Dataset entries:
—————
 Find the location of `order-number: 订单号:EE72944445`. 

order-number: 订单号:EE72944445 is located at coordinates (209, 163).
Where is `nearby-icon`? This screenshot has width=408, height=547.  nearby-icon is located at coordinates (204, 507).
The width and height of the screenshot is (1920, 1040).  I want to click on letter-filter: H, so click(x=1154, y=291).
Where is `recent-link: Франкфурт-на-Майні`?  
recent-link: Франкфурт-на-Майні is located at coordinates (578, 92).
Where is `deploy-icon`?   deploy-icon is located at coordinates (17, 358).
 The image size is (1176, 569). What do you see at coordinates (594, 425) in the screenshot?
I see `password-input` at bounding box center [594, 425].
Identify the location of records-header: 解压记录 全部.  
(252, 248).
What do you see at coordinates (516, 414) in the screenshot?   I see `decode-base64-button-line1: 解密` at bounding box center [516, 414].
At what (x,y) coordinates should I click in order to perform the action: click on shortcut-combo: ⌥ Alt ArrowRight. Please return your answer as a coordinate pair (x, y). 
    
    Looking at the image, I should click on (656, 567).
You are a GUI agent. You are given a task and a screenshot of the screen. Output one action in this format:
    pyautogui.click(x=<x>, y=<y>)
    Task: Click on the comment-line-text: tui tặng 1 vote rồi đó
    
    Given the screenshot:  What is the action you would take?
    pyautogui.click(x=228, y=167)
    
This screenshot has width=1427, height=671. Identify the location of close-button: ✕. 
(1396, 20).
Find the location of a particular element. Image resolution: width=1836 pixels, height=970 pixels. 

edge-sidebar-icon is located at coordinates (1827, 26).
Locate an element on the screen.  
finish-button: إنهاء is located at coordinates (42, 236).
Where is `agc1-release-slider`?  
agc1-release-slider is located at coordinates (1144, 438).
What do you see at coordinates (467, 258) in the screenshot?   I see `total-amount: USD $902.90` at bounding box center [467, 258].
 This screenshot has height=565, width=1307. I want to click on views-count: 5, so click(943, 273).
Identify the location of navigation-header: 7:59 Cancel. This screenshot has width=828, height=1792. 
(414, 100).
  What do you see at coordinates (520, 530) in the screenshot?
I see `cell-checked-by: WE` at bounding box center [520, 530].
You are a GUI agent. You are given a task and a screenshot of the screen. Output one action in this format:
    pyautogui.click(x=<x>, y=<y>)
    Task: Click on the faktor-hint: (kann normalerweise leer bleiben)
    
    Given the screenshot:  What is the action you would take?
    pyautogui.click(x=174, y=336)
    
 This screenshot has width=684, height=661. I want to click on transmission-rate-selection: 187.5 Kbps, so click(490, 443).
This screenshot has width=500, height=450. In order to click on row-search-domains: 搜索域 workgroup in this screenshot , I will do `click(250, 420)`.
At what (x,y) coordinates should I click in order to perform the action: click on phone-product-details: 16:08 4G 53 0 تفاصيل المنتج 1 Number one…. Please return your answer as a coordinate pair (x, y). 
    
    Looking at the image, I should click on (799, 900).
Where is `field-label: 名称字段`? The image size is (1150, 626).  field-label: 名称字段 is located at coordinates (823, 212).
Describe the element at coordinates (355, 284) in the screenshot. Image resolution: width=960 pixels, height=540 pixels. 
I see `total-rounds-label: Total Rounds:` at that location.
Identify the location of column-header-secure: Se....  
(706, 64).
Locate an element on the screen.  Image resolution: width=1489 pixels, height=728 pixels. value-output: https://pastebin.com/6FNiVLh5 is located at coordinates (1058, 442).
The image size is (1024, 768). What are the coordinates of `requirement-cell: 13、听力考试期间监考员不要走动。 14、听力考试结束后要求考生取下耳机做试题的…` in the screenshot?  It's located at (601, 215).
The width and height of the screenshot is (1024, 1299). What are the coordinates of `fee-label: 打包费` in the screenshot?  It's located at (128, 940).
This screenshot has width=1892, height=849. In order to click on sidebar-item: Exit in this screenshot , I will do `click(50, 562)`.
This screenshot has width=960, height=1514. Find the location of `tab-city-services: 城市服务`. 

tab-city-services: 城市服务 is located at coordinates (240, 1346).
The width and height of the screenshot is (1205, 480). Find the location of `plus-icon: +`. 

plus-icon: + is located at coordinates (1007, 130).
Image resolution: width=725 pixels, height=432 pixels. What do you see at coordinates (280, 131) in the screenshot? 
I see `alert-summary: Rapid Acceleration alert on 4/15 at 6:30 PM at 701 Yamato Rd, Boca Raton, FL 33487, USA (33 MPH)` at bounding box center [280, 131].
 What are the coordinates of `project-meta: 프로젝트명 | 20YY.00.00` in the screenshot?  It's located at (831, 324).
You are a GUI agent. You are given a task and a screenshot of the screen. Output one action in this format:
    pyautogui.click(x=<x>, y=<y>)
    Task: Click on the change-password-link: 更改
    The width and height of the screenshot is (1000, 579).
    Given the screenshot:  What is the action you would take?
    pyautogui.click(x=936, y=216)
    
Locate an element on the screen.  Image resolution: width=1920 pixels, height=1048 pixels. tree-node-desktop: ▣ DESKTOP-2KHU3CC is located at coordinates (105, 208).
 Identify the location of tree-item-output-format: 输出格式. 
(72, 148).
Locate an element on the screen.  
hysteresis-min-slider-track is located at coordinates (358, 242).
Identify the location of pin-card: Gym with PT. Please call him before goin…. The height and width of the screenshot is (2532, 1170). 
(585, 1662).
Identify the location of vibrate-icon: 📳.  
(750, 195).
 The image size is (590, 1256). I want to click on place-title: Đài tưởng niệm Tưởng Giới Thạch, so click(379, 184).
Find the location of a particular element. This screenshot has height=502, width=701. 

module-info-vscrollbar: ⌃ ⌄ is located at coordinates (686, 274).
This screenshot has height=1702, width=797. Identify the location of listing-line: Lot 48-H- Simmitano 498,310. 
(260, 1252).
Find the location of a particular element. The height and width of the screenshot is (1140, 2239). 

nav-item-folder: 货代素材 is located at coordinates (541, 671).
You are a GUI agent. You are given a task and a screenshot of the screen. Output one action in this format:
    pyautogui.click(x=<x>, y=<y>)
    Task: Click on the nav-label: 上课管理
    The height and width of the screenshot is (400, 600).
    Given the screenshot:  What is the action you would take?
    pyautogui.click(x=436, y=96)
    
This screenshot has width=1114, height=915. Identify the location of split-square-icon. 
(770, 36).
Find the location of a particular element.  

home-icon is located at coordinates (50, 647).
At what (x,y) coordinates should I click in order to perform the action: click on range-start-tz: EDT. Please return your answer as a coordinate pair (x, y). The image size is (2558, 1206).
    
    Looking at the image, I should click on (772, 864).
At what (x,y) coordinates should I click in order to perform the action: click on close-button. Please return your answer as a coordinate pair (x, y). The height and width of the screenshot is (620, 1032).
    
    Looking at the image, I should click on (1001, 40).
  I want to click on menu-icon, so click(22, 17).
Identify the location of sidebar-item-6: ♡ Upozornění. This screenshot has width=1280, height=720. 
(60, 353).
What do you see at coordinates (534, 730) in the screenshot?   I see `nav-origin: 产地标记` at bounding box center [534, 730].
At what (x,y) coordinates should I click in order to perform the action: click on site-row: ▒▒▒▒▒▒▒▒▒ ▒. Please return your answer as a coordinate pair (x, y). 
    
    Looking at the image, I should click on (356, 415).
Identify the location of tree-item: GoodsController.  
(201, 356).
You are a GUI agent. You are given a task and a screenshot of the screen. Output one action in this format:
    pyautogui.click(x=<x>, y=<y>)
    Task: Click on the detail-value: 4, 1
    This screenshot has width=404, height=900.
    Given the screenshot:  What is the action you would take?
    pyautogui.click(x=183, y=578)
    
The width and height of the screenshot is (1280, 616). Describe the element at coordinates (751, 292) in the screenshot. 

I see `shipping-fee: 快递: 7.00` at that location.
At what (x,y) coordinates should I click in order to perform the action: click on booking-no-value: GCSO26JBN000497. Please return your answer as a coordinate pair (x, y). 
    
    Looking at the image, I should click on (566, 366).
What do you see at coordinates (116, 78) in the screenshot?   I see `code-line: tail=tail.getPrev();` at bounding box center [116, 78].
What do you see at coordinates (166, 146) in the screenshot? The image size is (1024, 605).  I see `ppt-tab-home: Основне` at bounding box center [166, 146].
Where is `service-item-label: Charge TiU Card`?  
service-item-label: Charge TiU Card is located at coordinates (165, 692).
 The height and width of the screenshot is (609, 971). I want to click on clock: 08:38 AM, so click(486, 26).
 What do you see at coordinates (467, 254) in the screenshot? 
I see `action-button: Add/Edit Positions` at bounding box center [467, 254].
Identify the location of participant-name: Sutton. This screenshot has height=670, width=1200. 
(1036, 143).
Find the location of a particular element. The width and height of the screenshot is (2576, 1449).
—————
§ Exercise prompt:
Retype everything from the line containing "What do you see at coordinates (467, 254)" down to the end of the items.

§ Answer space:
 What do you see at coordinates (467, 254) in the screenshot? 
I see `action-button: Add/Edit Positions` at bounding box center [467, 254].
Identify the location of participant-name: Sutton. This screenshot has height=670, width=1200. 
(1036, 143).
Find the location of a particular element. The width and height of the screenshot is (2576, 1449).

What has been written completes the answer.